* **SOURCE INFORMATION**
* * * *

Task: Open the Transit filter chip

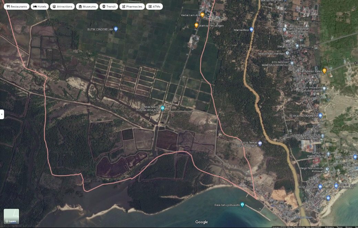Action: [x=109, y=7]
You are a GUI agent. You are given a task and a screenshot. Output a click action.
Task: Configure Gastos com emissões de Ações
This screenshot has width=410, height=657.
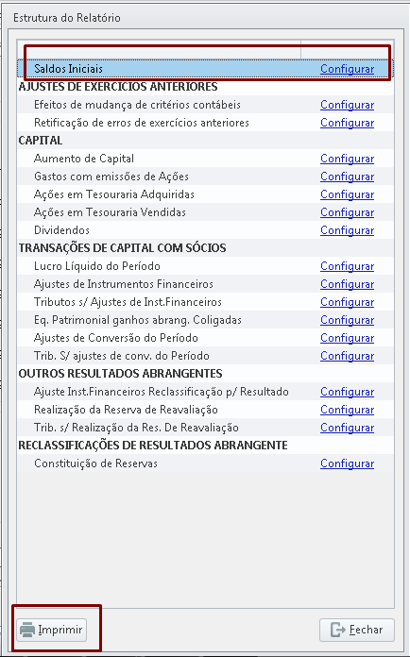pos(347,177)
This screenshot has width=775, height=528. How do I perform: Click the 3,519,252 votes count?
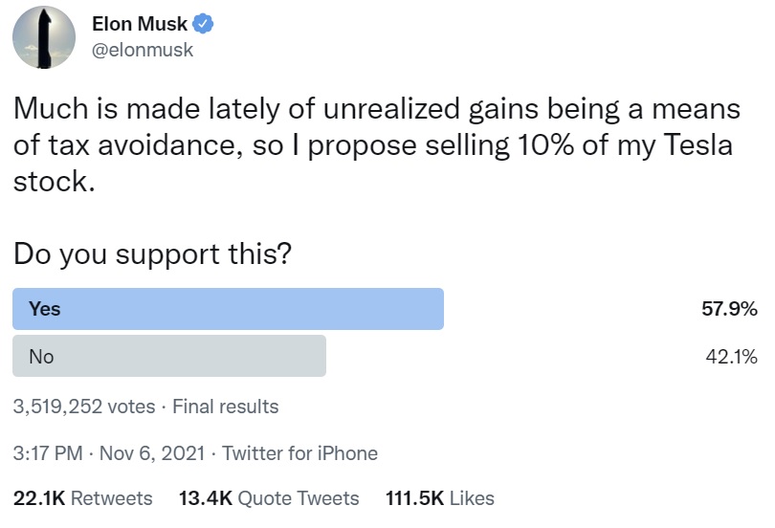tap(84, 407)
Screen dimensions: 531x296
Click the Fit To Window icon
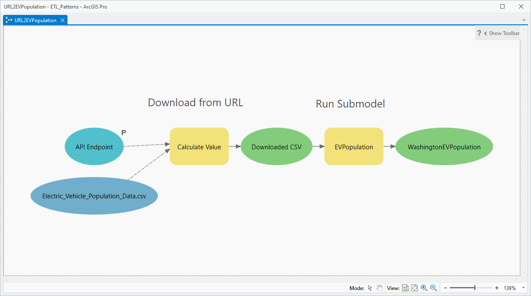[x=414, y=288]
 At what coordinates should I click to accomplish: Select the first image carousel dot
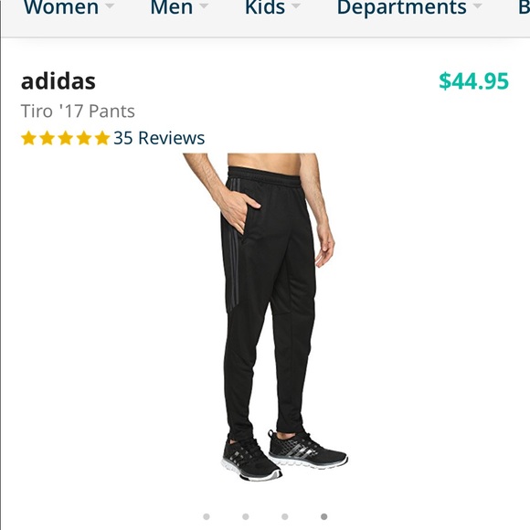[207, 516]
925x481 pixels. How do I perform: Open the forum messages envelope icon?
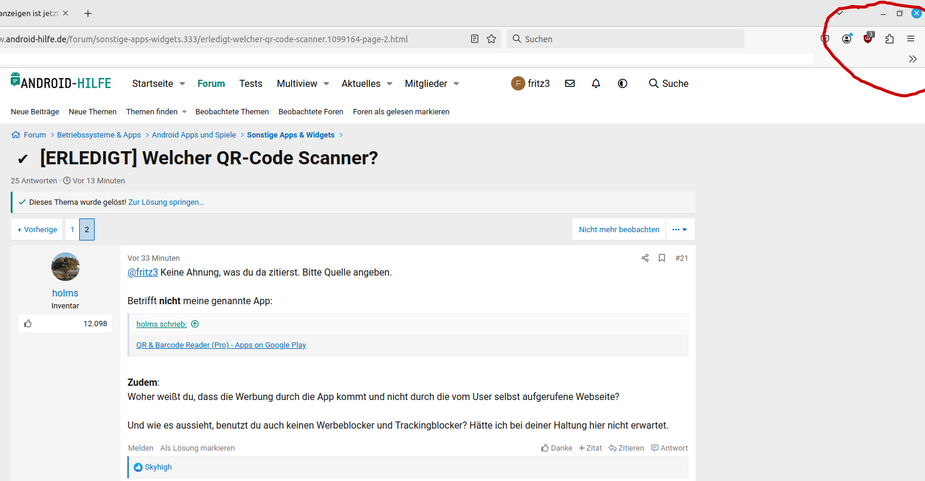(x=570, y=83)
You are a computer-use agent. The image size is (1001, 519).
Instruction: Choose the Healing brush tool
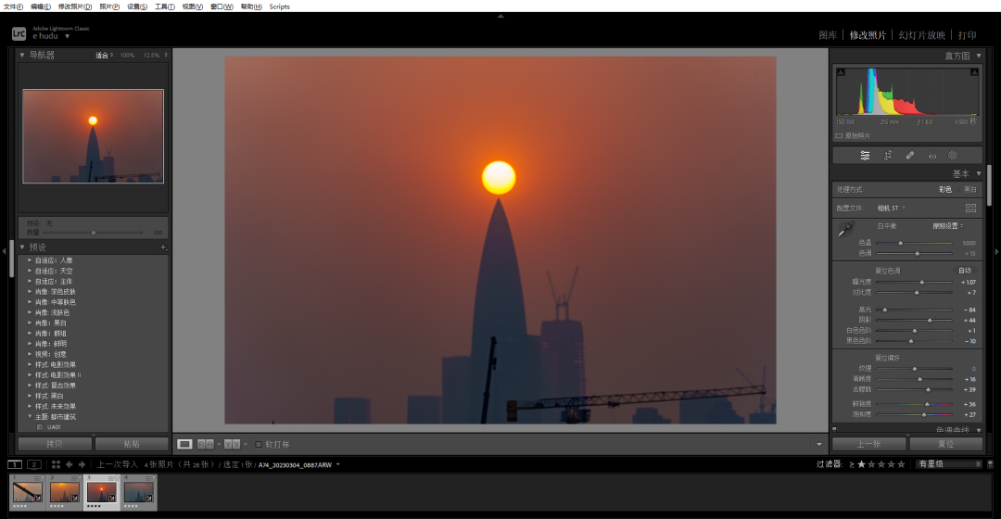pyautogui.click(x=909, y=156)
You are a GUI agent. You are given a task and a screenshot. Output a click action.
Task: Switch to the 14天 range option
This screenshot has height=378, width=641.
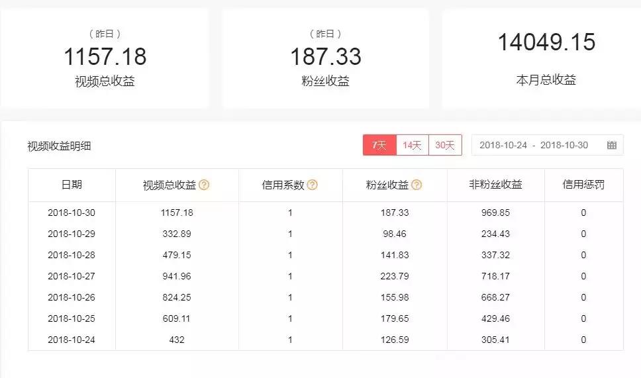(x=412, y=146)
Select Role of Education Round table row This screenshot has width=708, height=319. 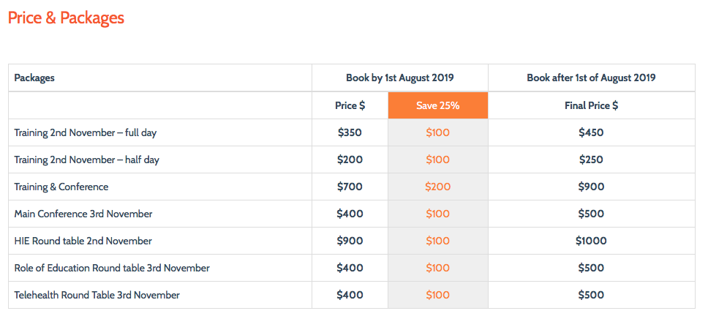pos(112,269)
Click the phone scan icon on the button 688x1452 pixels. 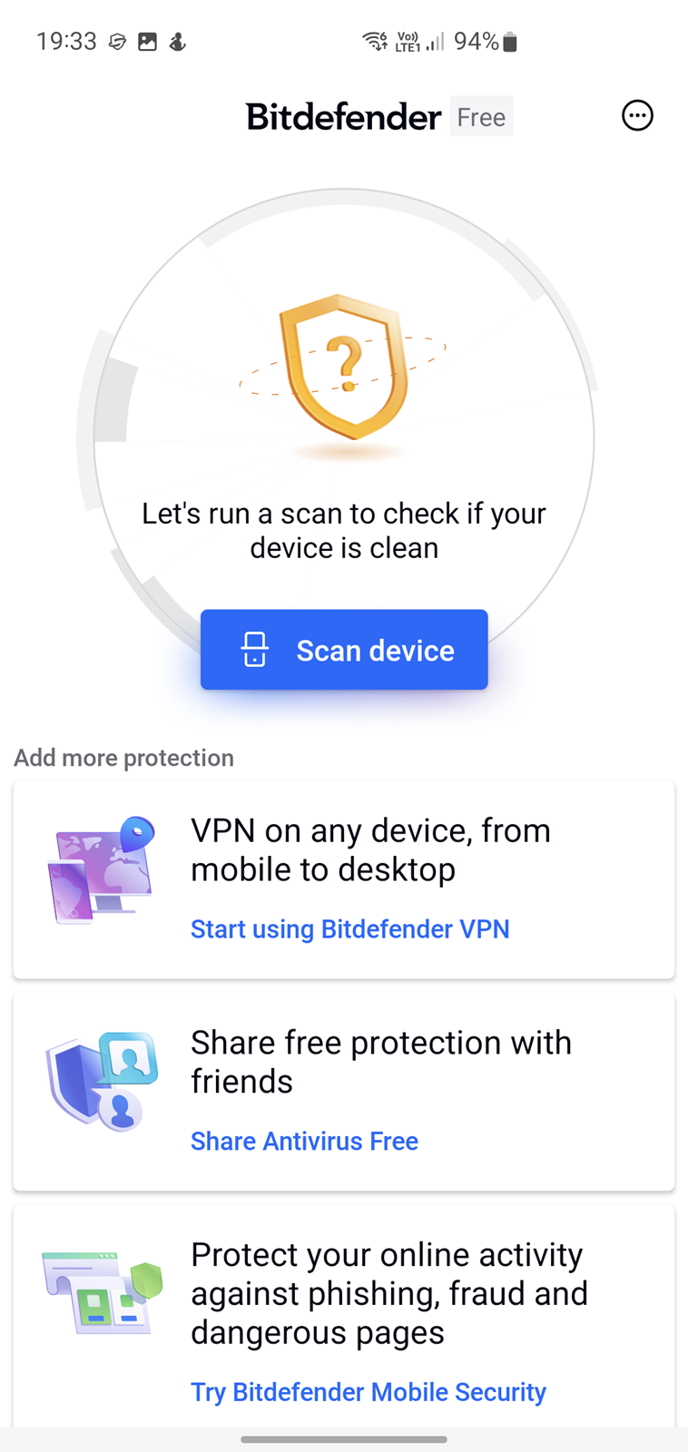click(x=255, y=650)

* * * *

Could the lines from the first entry through the line that contains "Task: Switch to the 14天 range option" be copied exactly, with all pictures left out?

* **COMPLETED TASK**
Task: Open the Transit filter chip

Action: [x=109, y=7]
You are a GUI agent. You are given a task and a screenshot. Output a click action.
Task: Configure Gastos com emissões de Ações
This screenshot has width=410, height=657.
pos(347,177)
This screenshot has width=775, height=528. How do I perform: Click the 3,519,252 votes count?
tap(84, 407)
Screen dimensions: 531x296
Click the Fit To Window icon
[x=414, y=288]
 At what coordinates should I click to accomplish: Select the first image carousel dot
[207, 516]
925x481 pixels. How do I perform: Open the forum messages envelope icon?
(x=570, y=83)
You are a computer-use agent. The image size is (1001, 519).
Instruction: Choose the Healing brush tool
pyautogui.click(x=909, y=156)
You are a GUI agent. You are given a task and a screenshot. Output a click action.
Task: Switch to the 14天 range option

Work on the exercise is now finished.